Another important question which suggests itself is whether this demand on Andros and these exactions from Karystos and Paros were made at this time, within a few days of Salamis. It is extremely unlikely that the Greek fleet, with only half of the danger at home averted, should have ventured at this moment to spend time over the siege of one of the island towns. The whole incident of the exactions looks as if it ought to be attributed to a somewhat later date.
H. viii. 113.
The retreat of the Persian army began a few days after the naval battle. Mardonius accompanied it because, so Herodotus says, he wished to escort the king. The campaigning season also was far advanced, and he thought it would be better to winter in Thessaly. His real motive in retiring so far north,—a motive Herodotus could hardly appreciate, even if he ever heard it mentioned,—would be to shorten the line of communications, especially for commissariat purposes. He had now no fleet upon which to depend. Moreover, Thessaly was a rich country, whose local supplies would go far towards satisfying the temporary wants of his army. There he selected the men who were to remain with him for the next year’s campaign. He seems to have chosen the best troops in the huge and motley host, Persians, Medes, Sakæ, Bactrians and Indians; and Xerxes made no objection. And then the rest of the helpless throng departed on its long march round the North Ægean, to carry to Asia a terrible tale of suffering of which but few details have survived in the Greek historians. According to Herodotus, three hundred thousand men remained with Mardonius. It is commonly supposed that this number is largely exaggerated; but unless there is a proportionate exaggeration in the numbers of the Greek army present at Platæa, the force which the Persians opposed to them there can hardly have been less than two hundred and fifty thousand in number. Mardonius probably retained with him nearly the whole of the really effective land-force of the original expedition.
H. viii. 115.
That part of the army which continued its retreat from Thessaly took forty-five days to reach the Hellespont. The misery of that time must have been unspeakable, and but few out of the many ever set foot again on Asian soil. The realities of a six weeks’ march of four hundred miles, in the case of a large force wholly unprovided with commissariat, must have been horrible beyond description. Starving themselves, they spread famine by their ravages wherever they went. In many places no food was obtainable, and then they ate the very grass by the way and the leaves of the trees. Dysentery was the inevitable result. The sick who fell by the road were left to the care of the natives; and, knowing the nature of those wild Thracian tribes of the North Ægean, it is not difficult to imagine that their fate must have been pitiable in the extreme. At last the survivors reached the Hellespont, to find that the bridge had been carried away in a storm; but they were transported to Abydos in boats. Not even then were their misfortunes over. Many of the starving multitude perished from giving undue satisfaction to their ravenous hunger.
H. viii. 119.
Herodotus, though he mentions two accounts of the matter, is of opinion that Xerxes accompanied the army all through its retreat. AN INTERVAL IN THE WAR. He rejects a tale to the effect that on arriving at Eion, at the mouth of the Strymon, the king went the rest of the way by sea on a Phœnician ship, and was only saved from perishing in a northern gale by the devotion of certain Persians who accompanied him, and who sacrificed themselves in order to lighten the ship. Apart from the tale of devotion, the rejected version is manifestly the more probable. Not to speak of the horrors of the land-march, the king’s personal safety may well have been imperilled in the midst of an army which had undergone and was undergoing the sufferings of his. To Hydarnes was committed the conduct of the remainder of the retreat.
H. viii. 121.
The siege of Andros turned out a failure. Karystos was attacked and its territory ravaged; and then a return was made to Salamis. It is evident that the Greeks themselves were at this time under the impression that the war in Europe was over, in so far as they were concerned; and eagerness of the Athenian section to carry the war into Asia, which Herodotus has antedated, may be ascribed to this time. The news that Mardonius had remained in Thessaly, with evident intent to renew the war next year, can hardly have reached Athens until several weeks at earliest from the time at which the retreat began.

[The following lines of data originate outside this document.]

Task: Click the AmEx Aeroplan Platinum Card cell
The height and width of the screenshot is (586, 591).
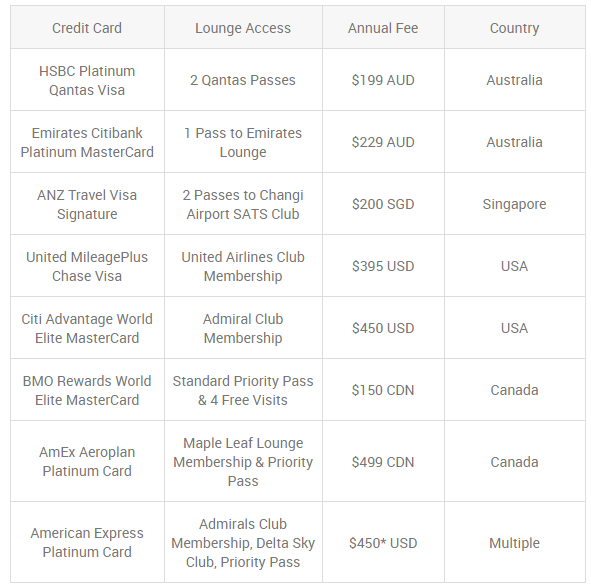Action: click(87, 461)
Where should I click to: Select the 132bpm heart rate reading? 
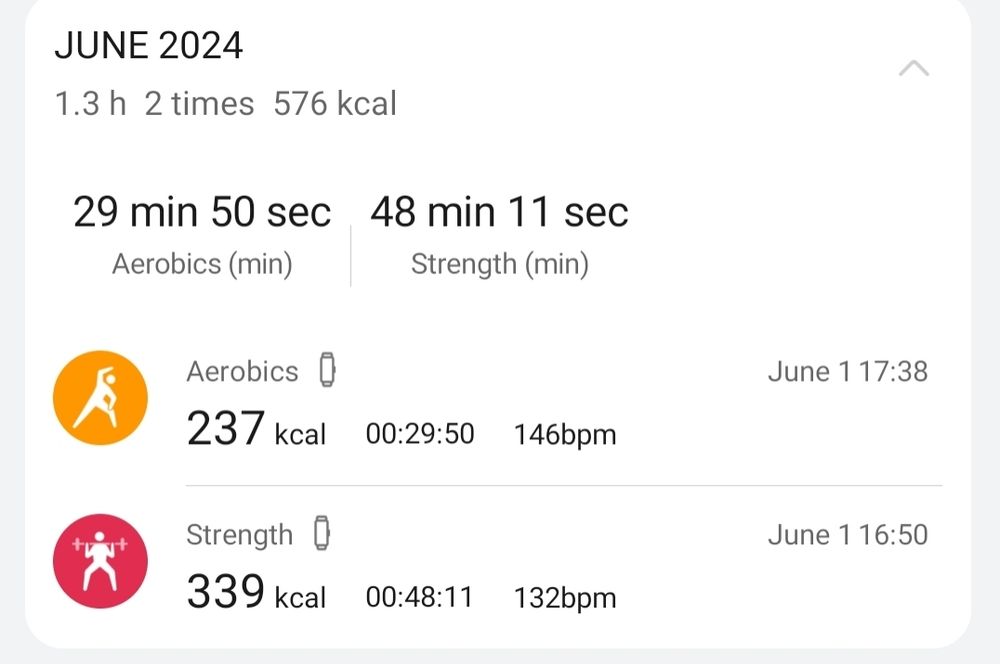(565, 598)
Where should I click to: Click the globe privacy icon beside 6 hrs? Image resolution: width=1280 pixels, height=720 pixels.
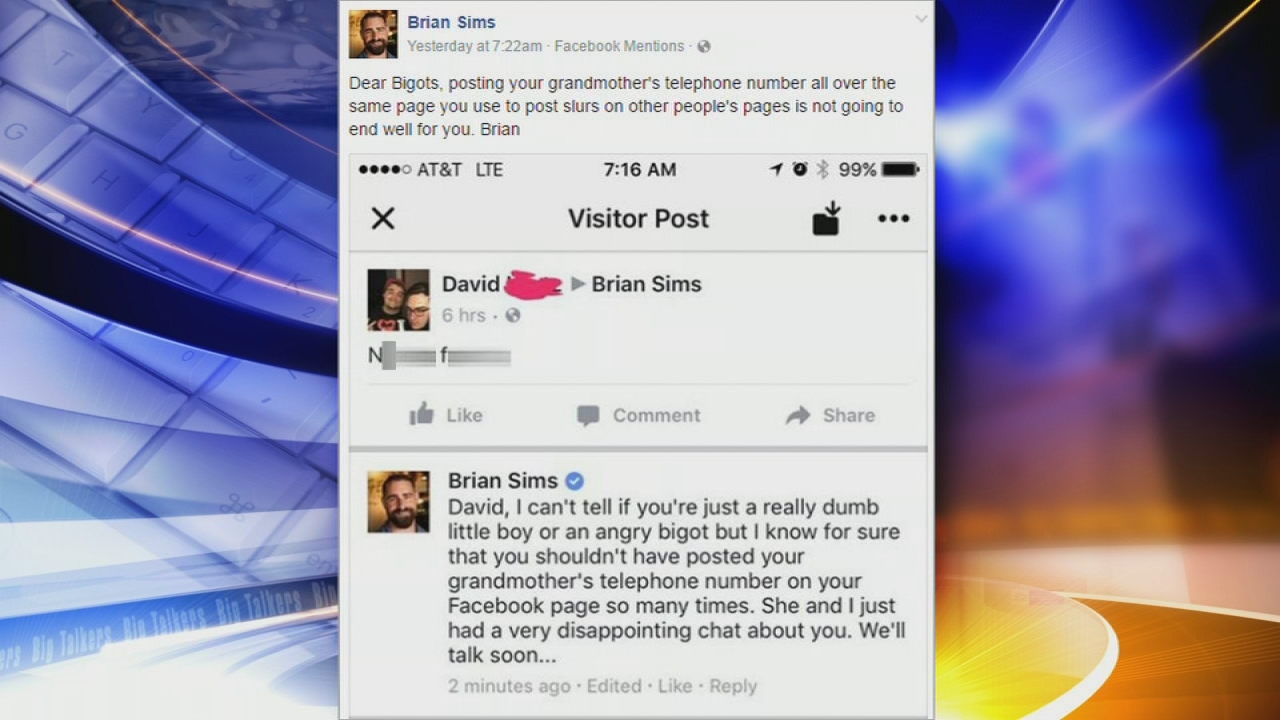pyautogui.click(x=513, y=316)

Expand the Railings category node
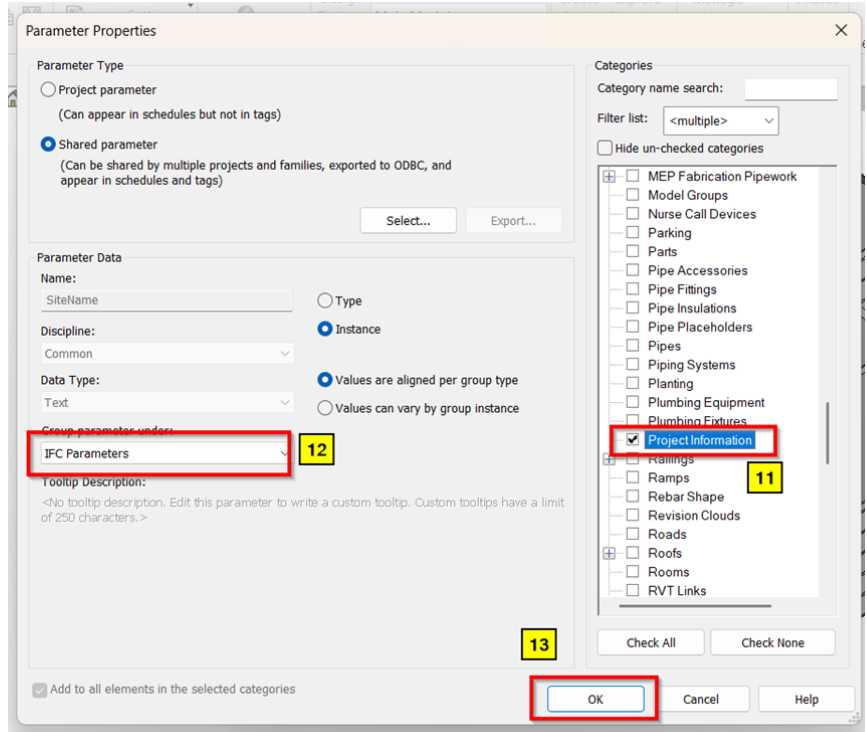[x=609, y=460]
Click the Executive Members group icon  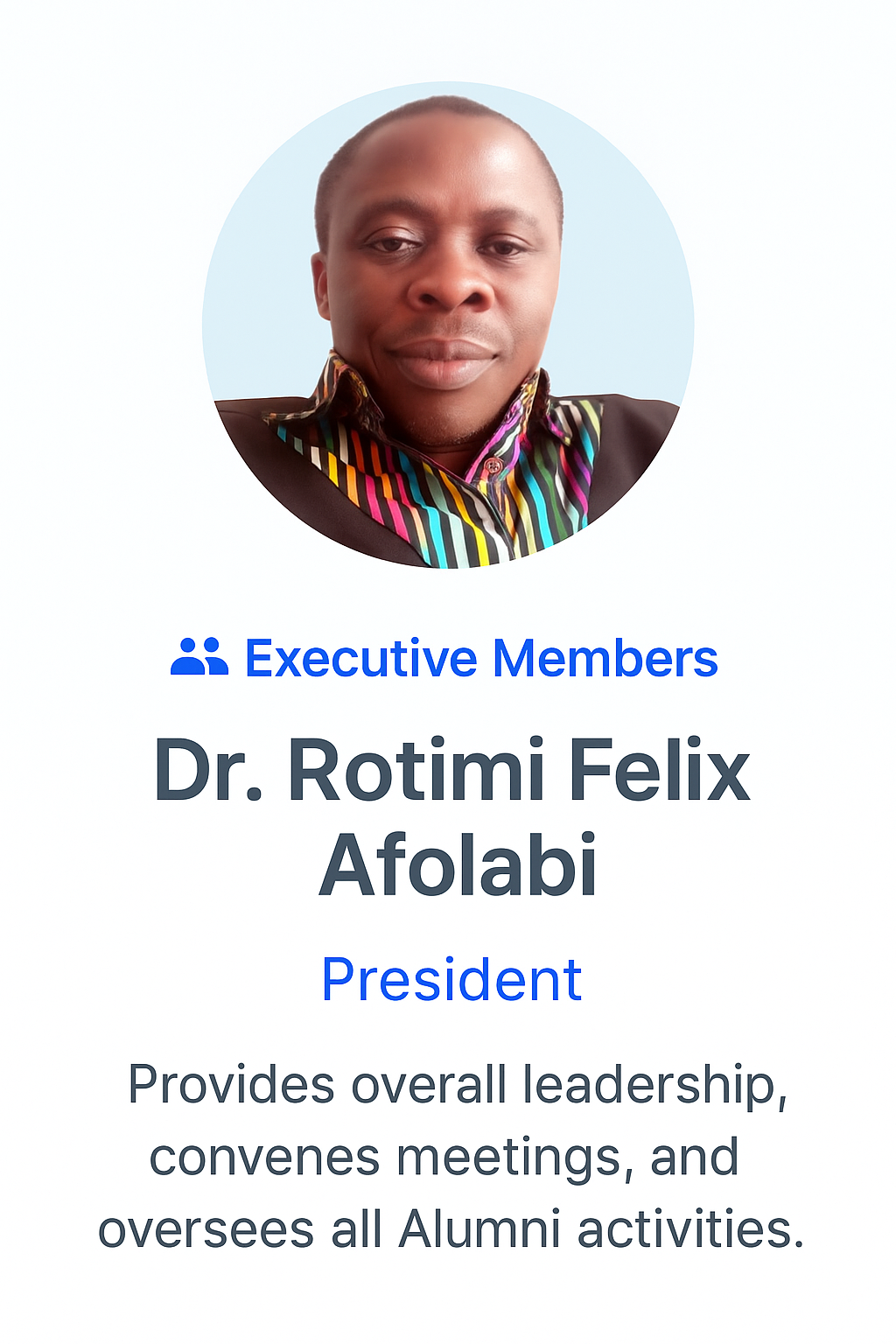199,657
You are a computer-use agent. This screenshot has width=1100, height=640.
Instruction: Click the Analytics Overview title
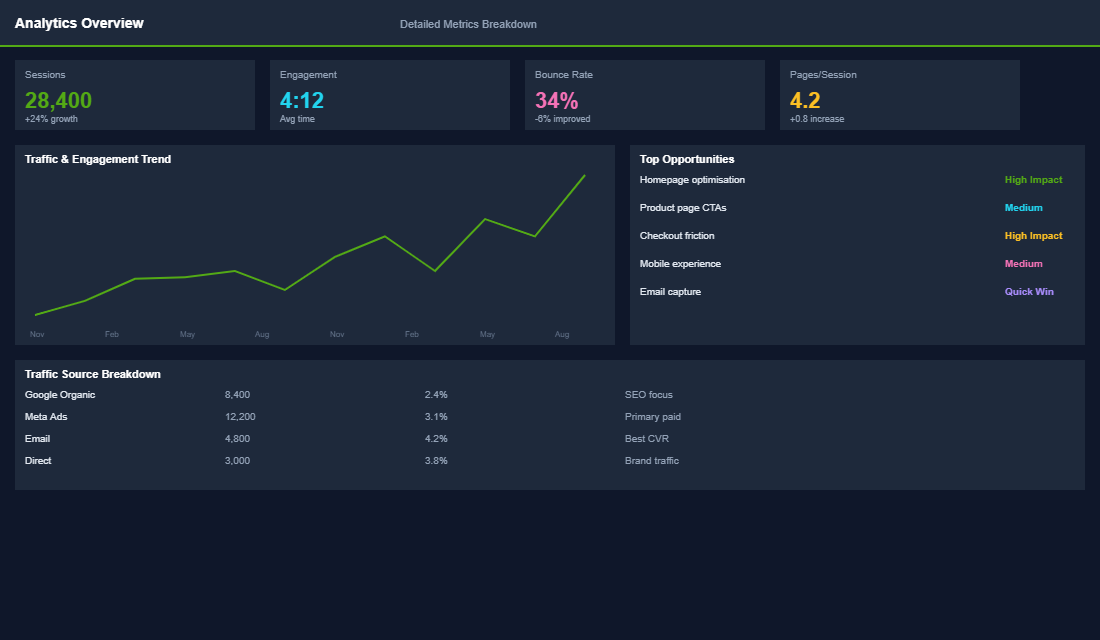coord(80,22)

Under this mistaken impression they began to wind up the skein of past events, and after their patriotic victory to discuss who had deserved best of their common fatherland. The gods had been very good to them, much better, perhaps, than they themselves realized; and it was to them that their remembrance first turned. To Delphi was dedicated a tenth of the spoils. H. viii. 123. After dividing the rest of the plunder, the Greeks sailed to the Isthmus to decide by vote who of all of them had rendered the greatest services to his country in the recent war. The result was unfortunate. Each general having two votes gave the first to himself, and the majority gave the second to Themistocles. Under the circumstances they thought it best to forego the decision; and the various contingents departed home to their cities.